CAS Multiplier Developer's Guide

The UIMA analysis components (Annotators and CAS Consumers) described previously in this manual all take a single CAS as input, optionally make modifications to it, and output that same CAS. This chapter describes an advanced feature that became available in the UIMA SDK v2.0: a new type of analysis component called a CAS Multiplier, which can create new CASes during processing.

CAS Multipliers are often used to split a large artifact into manageable pieces. This is a common requirement of audio and video analysis applications, but can also occur in text analysis on very large documents. A CAS Multiplier would take as input a single CAS representing the large artifact (perhaps by a remote reference to the actual data -- see Formats of Sofa Data ) and produce as output a series of new CASes each of which contains only a small portion of the original artifact.

CAS Multipliers are not limited to dividing an artifact into smaller pieces, however. A CAS Multiplier can also be used to combine smaller segments together to form larger segments. In general, a CAS Multiplier is used to change the segmentation of a series of CASes; that is, to change how a stream of data is divided among discrete CAS objects.

CAS Multiplier Interface Overview

CAS Multiplier implementations should extend from the JCasMultiplier_ImplBase or CasMultiplier_ImplBase classes, depending on which CAS interface they prefer to use. As with other types of analysis components, the CAS Multiplier ImplBase classes define optional initialize, destroy, and reconfigure methods. There are then three required methods: process, hasNext, and next. The framework interacts with these methods as follows:

The framework calls the CAS Multiplier's process method, passing it an input CAS. The process method returns, but may hold on to a reference to the input CAS.
The framework then calls the CAS Multiplier's hasNext method.
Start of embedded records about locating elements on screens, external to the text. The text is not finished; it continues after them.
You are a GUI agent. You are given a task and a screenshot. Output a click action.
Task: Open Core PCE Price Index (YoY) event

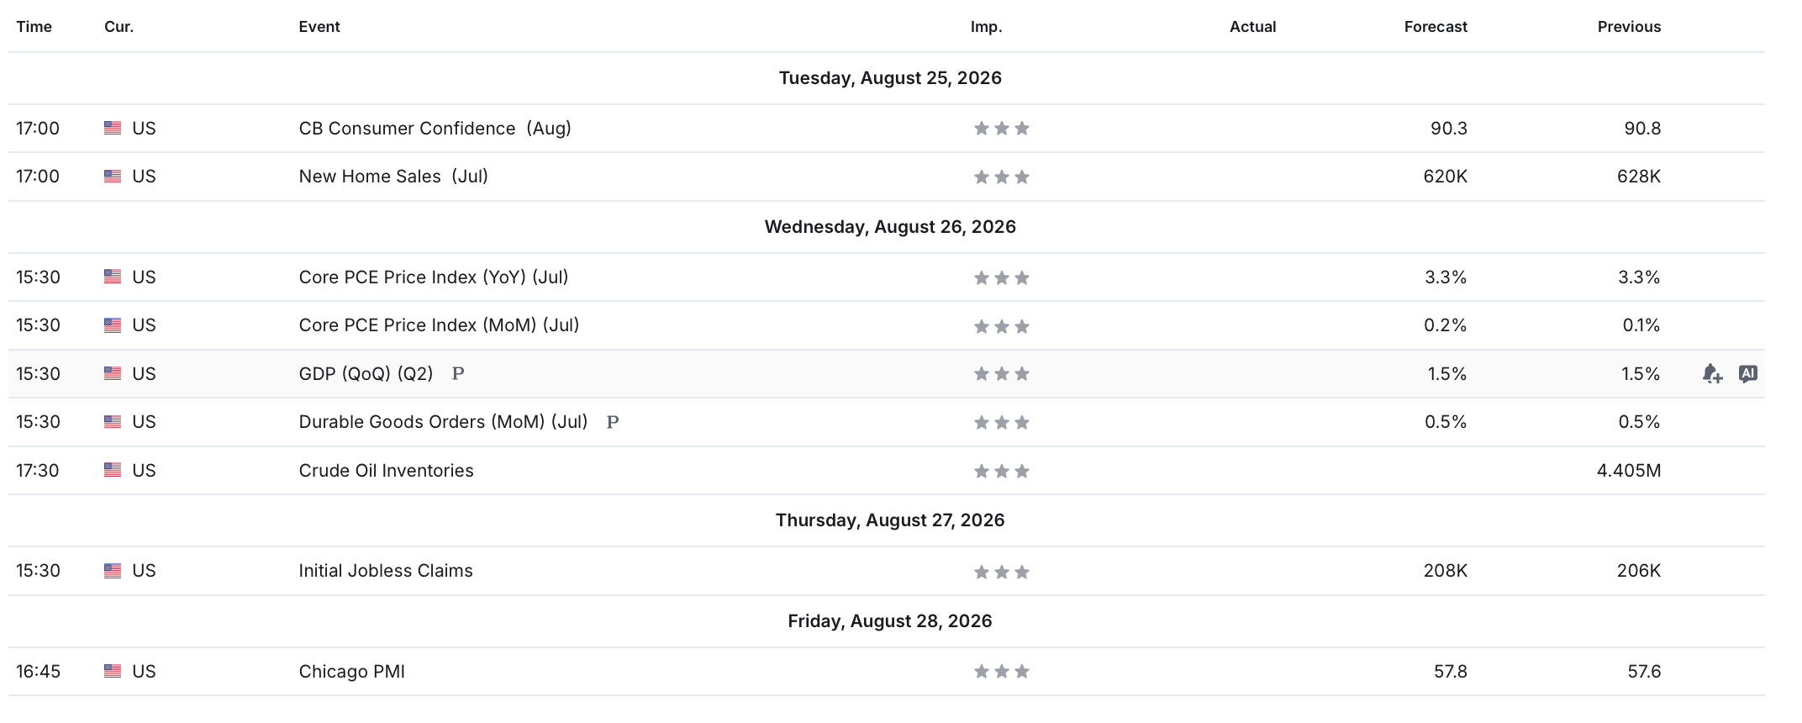point(434,277)
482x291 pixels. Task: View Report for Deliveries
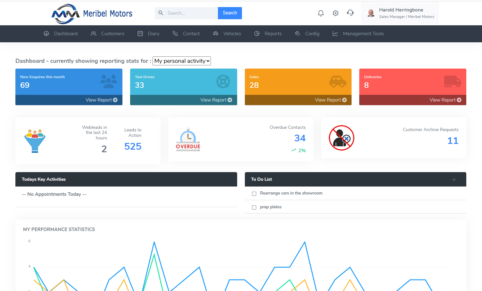coord(445,100)
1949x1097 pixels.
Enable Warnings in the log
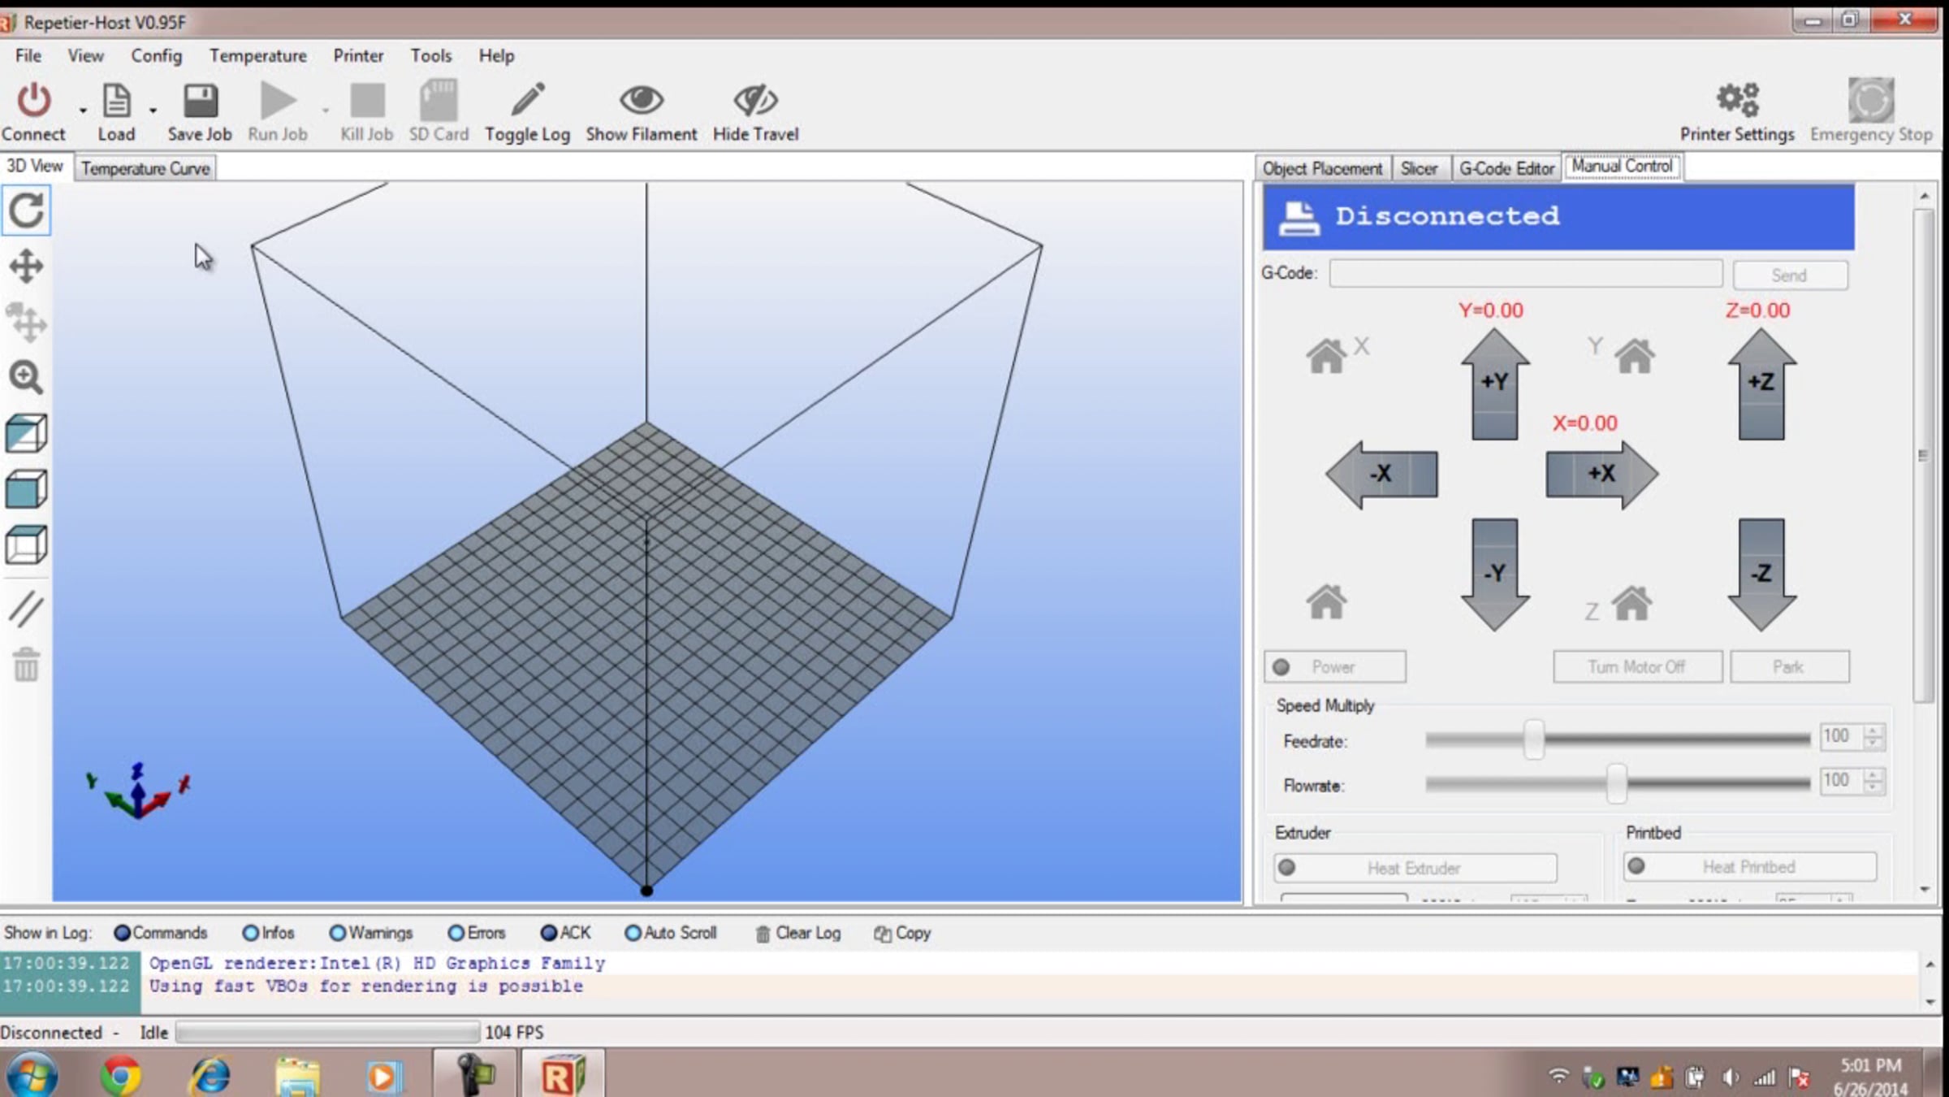point(338,933)
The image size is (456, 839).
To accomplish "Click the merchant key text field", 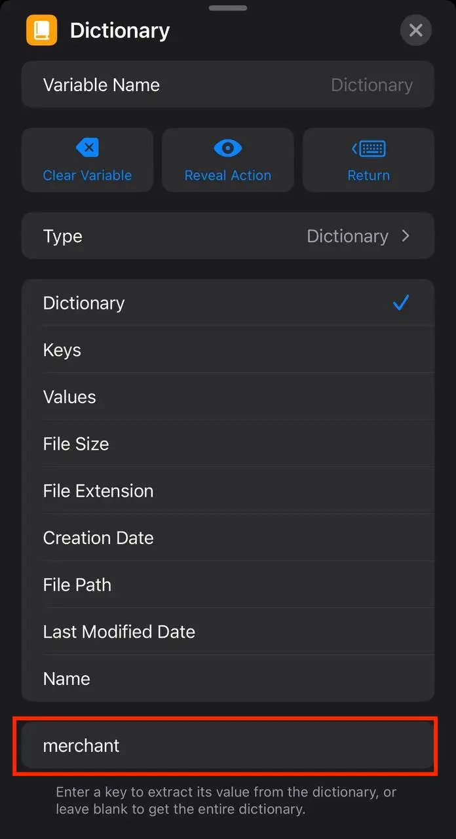I will pos(227,746).
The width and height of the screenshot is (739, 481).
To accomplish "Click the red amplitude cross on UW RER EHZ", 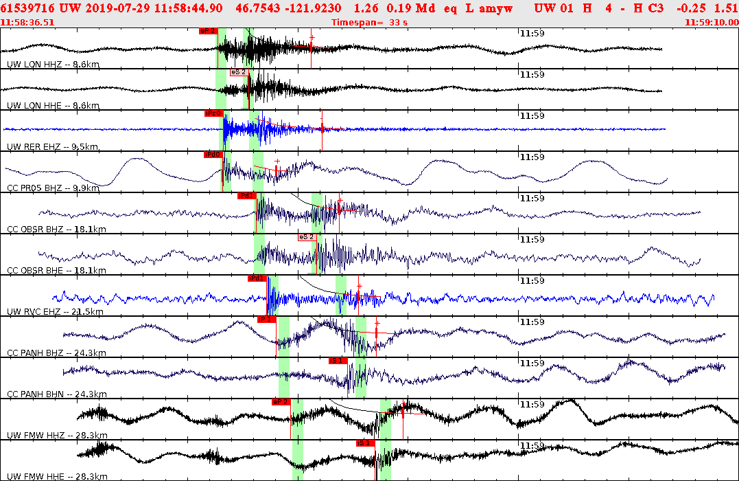I will 322,127.
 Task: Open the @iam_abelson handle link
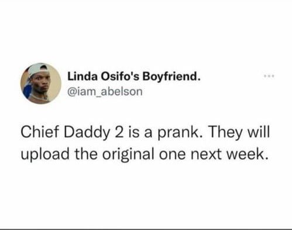105,92
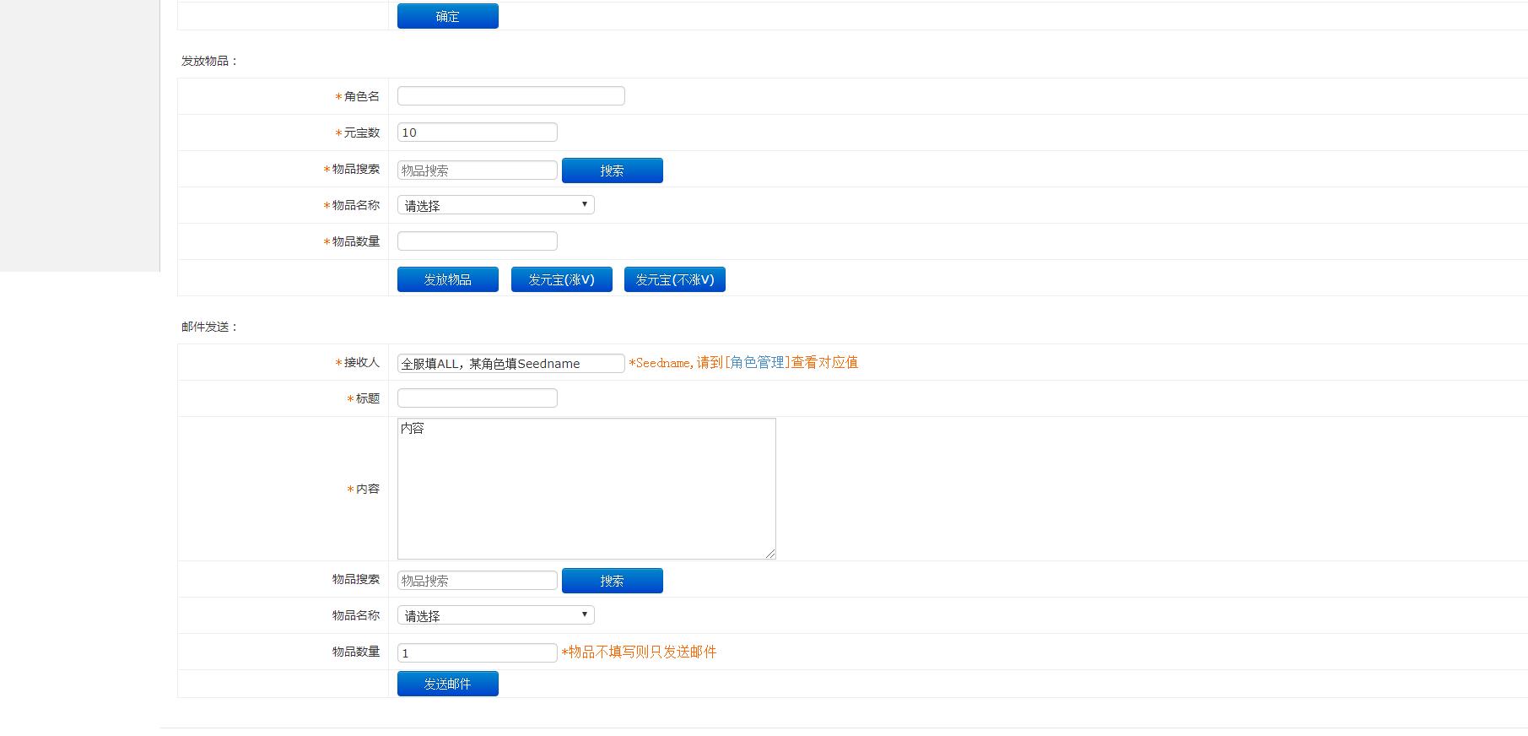Focus the 角色名 input field
This screenshot has height=736, width=1528.
(x=510, y=96)
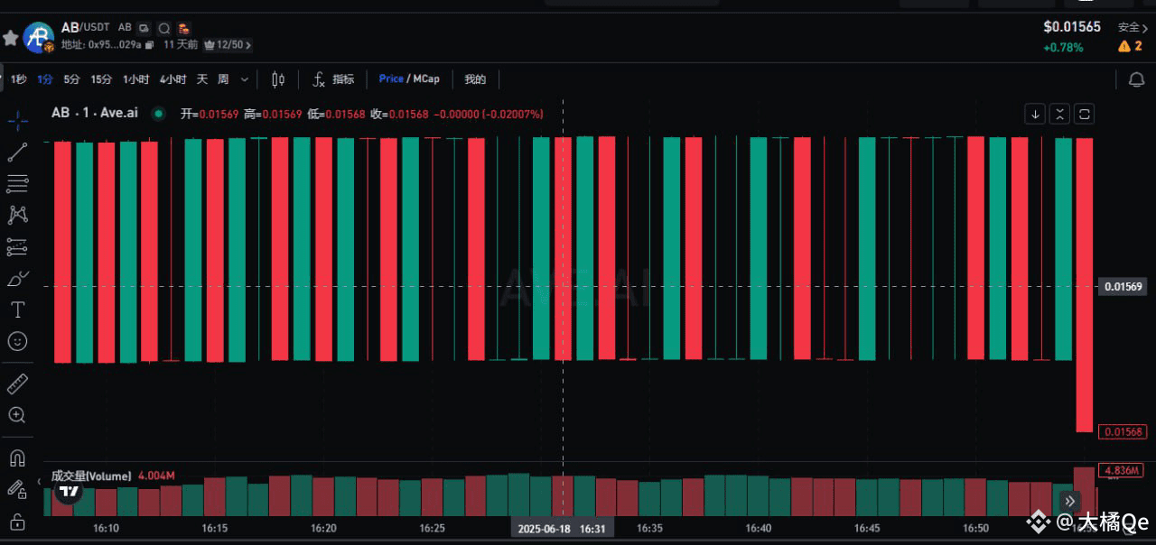Viewport: 1156px width, 545px height.
Task: Select the ruler measure tool
Action: 17,384
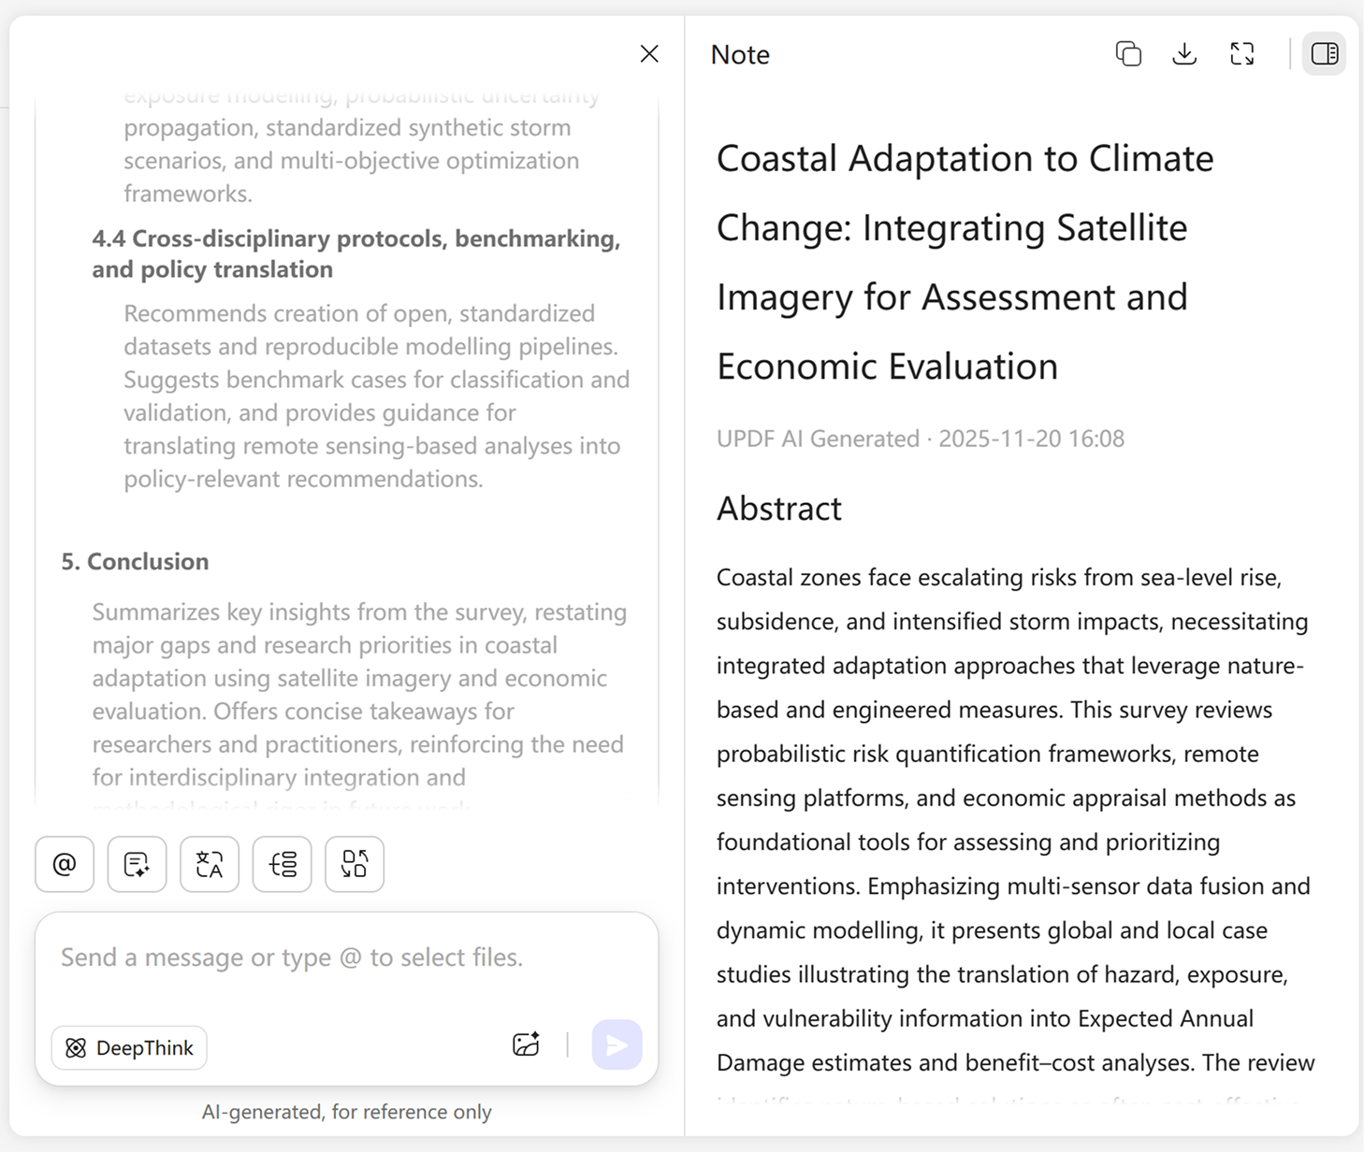1364x1152 pixels.
Task: Toggle the note side panel
Action: 1324,54
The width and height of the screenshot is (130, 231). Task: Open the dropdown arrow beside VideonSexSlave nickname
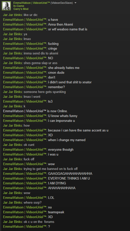(76, 3)
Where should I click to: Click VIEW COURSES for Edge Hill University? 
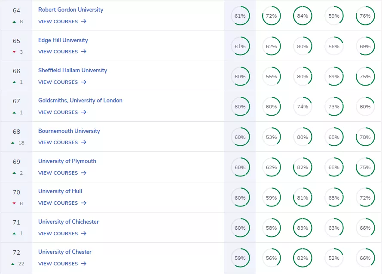tap(58, 52)
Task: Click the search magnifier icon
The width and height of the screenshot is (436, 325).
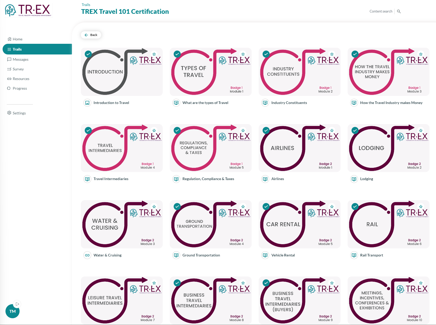Action: (x=399, y=11)
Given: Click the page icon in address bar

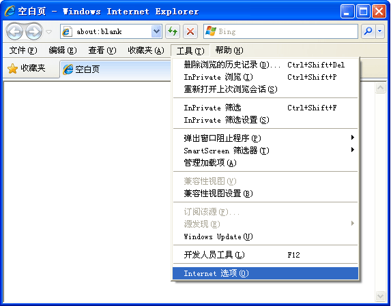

The CAS Multiplier should return true from this method if it intends to output one or more new CASes (for instance, segments of this CAS), and false if not.
If hasNext returned true, the framework will call the CAS Multiplier's next method. The CAS Multiplier creates a new CAS (we will see how in a moment), populates it, and returns it from the hasNext method.
Steps 2 and 3 continue until hasNext returns false.

From the time when process is called until the hasNext method returns false, the CAS Multiplier "owns" the CAS that was passed to its process method. The CAS Multiplier can store a reference to this CAS in a local field and can read from it or write to it during this time. Once hasNext returns false, the CAS Multiplier gives up ownership of the input CAS and should no longer retain a reference to it.

How to Get an Empty CAS Instance

The CAS Multiplier's next method must return a CAS instance that represents a new representation of the input artifact. Since CAS instances are managed by the framework, the CAS Multiplier cannot actually create a new CAS; instead it should request an empty CAS by calling the method:

CAS getEmptyCAS()

JCas getEmptyJCas()

which are defined on the CasMultiplier_ImplBase and JCasMultiplier_ImplBase classes, respectively.

Note that if it is more convenient you can request an empty CAS during the process or hasNext methods, not just during the next method.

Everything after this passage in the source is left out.